Mon frère ne s’intéressait pas tellement à moi. À partir de l’âge de 15 ans, il passait toutes les soirées après l’école sur la place principale du village. Un mec baraqué de 33 ans, et qui empestait l’eau de Cologne, venait le chercher à l’école. J’essayais de m’incruster dans la voiture avec eux afin de réduire mon sentiment d’exclusion. Mais ils avaient décidé que j’étais un boulet, à fuir en public. Donc à partir de ce moment j’allais à l’unique cybercafé, de l’autre côté de la place, je mangeais du fromage et je jouais à des FPS en attendant qu’ils finissent de fumer leurs blunts.
À l’époque, mon père travaillait de nuit à l’usine du coin, ce qui signifiait que je finissais par aller moi aussi sur la place pour fumer et me défoncer. J’allais aussi très souvent draguer dans les lieux de drague. En fait je passais vraiment beaucoup de temps à draguer dans les lieux de drague. Quand il apparut pour la première fois, je n’étais pas là. Ou peut-être que si. Il apparut dans les fourrés aux sentiers sinueux mais aux clairières lumineuses : c’était une lueur blanche. C’est-à-dire bleue-verte, puis rouge, sous un glaçage blanc. Derrière les feuilles qui scintillaient dans le vent et la lumière du soleil. Connaissez-vous ceux-là, chez qui l’acte d’ôter ses vêtements nous fait redescendre, puis les remettre nous fait redescendre, et ce qui se passe entre les deux n’est que factuel, pour ne pas dire fonctionnel.
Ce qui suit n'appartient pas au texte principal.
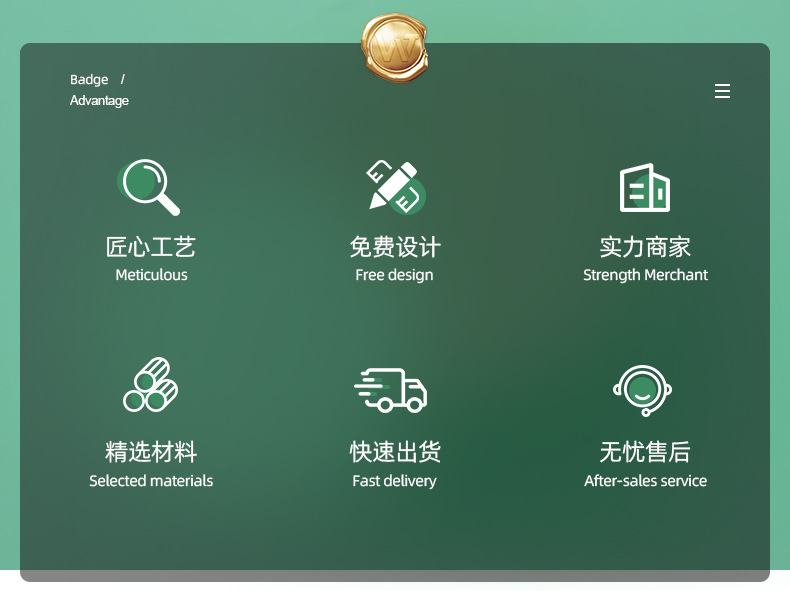790x591 pixels.
Task: Click the building Strength Merchant icon
Action: 644,187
Il y eut une apparition et elle était très grande et bien dessinée – blanche, comme un horrible Aryen. Avec ce qu’il faut là où il faut. Des yeux gris-verts et un petit cul serré dans un jean baggy ridicule auquel il accrochait souvent une chaîne de métal rouillé. C’était une sorte de gamin post-emo, enfermé dans une bulle nostalgique. Il écoutait Linkin Park en boucle et c’était mignon sa manière de squatter le coin de la rue en chantant « Crawling in my skin… » à pleins poumons et en fumant les cigarettes aux herbes de son beau-père. Son visage devenait rouge, tout son corps tremblait, comme s’il allait chier une énorme merde – et ça me faisait bander.
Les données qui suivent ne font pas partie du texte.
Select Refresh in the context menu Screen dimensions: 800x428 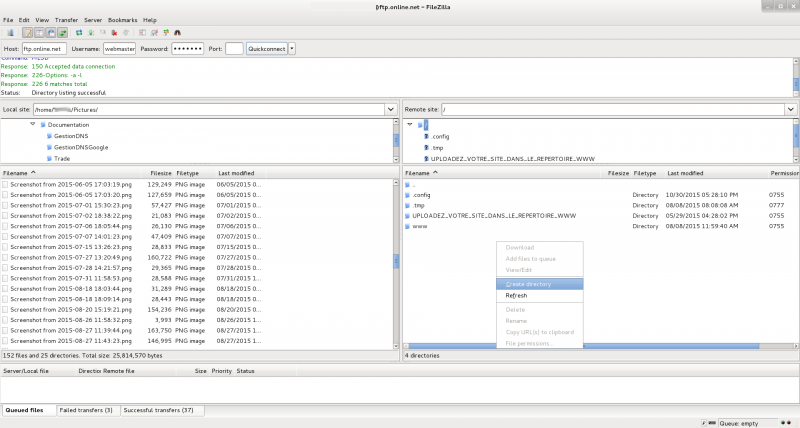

Il n’apparut d’abord que partiellement : des lueurs blanches entre feuilles et fourrés. C’était parce qu’il fallait d’abord que je me rapproche – et je me suis rapproché, mais lentement. égaré dans deux directions et demi, dont l’une dominait, qui était celle droit devant.
Il avait peur, je ne comprenais pas vraiment pourquoi. Le jour de son vingt-et-unième anniversaire, il s’est pendu au seul réverbère de la place du village. Quand on l’a découvert, sa peau blafarde était brûlée par le soleil. Il avait l’air d’un poulet rosé à l’os, ses pieds tout maigres se balançaient au-dessus de la chaise dont il s’était servi pour grimper là-haut. La seule explication que j’avais, c’était un iMessage de la nuit précédente : « Je réécris la pièce sous la forme d’une tragédie purement intérieure. »
Même domestiqué, un feu reste un feu, c’est-à-dire : dévorant, et le consumer soi-même est quelque chose de vraiment incroyable, mais de vraiment solitaire, aussi. Il existe toujours le danger que ce que la consumation dépose sur/en nous ne soit que pour nous et pour personne d’autre.
Je regarde dans mes notes, elles disent : La seule chose qui me semble logique, c’est ce qui reste là, et qui pleure. Mais bonne chance pour justifier ça.
Texte d’exposition de Mohamed Almusibli
Exposition personnelle dans le cadre de Parallels Part 1: Astral Border, CAN Centre d’Art Neuchâtel, Suisse (30.01 – 24.04.2022).